Reproduce the opening lines of the records exactly, up to and including the line in which "Book Trailers [link] (2303, 28)" occurs.

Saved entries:
____

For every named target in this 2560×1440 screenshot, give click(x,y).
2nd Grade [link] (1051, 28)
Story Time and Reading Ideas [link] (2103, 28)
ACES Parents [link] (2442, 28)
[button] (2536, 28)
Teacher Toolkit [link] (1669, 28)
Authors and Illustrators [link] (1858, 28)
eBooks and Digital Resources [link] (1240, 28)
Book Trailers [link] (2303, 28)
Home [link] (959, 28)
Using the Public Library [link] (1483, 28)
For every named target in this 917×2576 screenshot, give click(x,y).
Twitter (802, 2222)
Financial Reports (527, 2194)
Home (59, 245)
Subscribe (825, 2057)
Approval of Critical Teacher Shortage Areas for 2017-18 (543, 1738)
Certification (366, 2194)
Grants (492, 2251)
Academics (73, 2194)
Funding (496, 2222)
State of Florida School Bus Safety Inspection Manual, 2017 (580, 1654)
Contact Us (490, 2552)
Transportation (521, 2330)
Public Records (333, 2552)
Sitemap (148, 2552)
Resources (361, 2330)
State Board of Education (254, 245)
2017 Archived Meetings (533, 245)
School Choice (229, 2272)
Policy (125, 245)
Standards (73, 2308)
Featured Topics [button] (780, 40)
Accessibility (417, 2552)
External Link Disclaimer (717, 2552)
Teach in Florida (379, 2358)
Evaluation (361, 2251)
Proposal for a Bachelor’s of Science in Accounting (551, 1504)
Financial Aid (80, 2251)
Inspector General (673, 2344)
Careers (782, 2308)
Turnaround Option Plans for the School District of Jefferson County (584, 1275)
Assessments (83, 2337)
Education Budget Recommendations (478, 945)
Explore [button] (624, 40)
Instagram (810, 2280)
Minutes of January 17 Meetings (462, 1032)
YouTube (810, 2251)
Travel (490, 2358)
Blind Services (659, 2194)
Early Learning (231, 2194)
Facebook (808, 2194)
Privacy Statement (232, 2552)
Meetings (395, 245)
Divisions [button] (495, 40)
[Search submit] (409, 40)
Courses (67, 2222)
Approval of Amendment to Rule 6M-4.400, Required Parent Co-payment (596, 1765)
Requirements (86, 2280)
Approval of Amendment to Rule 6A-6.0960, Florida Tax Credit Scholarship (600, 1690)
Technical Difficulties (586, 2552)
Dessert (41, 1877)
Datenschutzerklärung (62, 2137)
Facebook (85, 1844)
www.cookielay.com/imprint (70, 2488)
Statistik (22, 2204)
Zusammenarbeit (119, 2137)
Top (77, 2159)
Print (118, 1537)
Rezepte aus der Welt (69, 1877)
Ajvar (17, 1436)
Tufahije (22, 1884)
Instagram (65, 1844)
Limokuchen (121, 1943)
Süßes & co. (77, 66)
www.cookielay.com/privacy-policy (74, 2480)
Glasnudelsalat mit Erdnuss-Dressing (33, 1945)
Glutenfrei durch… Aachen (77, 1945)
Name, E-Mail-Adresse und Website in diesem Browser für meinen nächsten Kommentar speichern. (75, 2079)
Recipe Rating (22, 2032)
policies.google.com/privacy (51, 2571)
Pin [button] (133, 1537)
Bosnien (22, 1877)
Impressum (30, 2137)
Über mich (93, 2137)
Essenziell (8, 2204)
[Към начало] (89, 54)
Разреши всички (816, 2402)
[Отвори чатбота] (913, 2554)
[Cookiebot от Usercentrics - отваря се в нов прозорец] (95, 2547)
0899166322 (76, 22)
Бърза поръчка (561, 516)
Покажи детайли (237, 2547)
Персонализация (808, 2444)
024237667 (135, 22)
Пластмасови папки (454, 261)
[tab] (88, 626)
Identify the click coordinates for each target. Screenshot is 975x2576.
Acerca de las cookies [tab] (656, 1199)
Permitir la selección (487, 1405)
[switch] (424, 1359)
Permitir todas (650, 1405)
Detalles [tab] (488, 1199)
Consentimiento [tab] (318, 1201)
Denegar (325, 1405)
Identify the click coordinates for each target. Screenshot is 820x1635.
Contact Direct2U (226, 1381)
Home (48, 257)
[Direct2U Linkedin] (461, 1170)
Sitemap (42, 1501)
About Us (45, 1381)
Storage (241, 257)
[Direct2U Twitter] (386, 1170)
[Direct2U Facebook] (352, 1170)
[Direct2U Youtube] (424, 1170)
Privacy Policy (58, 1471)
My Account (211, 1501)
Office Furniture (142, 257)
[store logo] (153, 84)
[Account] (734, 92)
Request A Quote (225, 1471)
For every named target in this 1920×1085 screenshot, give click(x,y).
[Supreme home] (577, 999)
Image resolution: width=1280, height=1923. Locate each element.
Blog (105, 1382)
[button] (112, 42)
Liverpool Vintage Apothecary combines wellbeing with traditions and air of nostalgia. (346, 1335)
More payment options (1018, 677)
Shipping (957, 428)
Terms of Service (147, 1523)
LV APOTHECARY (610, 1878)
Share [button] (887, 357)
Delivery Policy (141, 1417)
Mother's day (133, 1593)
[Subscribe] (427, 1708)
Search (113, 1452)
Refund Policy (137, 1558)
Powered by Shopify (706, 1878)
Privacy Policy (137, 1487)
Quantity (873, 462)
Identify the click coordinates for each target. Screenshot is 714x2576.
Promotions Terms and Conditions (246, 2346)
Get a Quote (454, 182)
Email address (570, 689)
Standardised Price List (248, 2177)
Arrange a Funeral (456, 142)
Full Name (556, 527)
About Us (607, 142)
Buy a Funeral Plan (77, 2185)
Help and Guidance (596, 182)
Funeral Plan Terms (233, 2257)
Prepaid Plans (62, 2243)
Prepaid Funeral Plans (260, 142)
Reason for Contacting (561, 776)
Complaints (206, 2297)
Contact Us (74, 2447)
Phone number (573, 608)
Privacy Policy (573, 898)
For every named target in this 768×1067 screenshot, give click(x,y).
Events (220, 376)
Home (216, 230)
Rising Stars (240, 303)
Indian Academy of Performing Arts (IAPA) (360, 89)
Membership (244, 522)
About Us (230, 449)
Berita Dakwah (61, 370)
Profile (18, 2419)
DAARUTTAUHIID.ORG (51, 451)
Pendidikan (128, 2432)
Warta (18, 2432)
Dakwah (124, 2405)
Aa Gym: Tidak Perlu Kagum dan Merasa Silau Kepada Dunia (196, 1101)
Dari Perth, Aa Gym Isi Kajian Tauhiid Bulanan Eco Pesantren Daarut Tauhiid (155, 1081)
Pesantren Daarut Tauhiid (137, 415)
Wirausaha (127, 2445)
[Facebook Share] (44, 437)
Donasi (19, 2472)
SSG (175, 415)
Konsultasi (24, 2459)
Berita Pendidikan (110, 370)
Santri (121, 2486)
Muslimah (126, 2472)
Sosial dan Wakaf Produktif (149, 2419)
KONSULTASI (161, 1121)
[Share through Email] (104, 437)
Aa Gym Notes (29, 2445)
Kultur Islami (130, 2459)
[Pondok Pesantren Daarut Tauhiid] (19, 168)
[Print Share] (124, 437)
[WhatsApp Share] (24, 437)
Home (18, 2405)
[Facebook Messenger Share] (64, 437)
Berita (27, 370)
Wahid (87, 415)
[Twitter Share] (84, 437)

____

__RESULT FOR THIS EXERCISE__:
For every named target in this 2560×1440 screenshot, give click(x,y).
2nd Grade [link] (1051, 28)
Story Time and Reading Ideas [link] (2103, 28)
ACES Parents [link] (2442, 28)
[button] (2536, 28)
Teacher Toolkit [link] (1669, 28)
Authors and Illustrators [link] (1858, 28)
eBooks and Digital Resources [link] (1240, 28)
Book Trailers [link] (2303, 28)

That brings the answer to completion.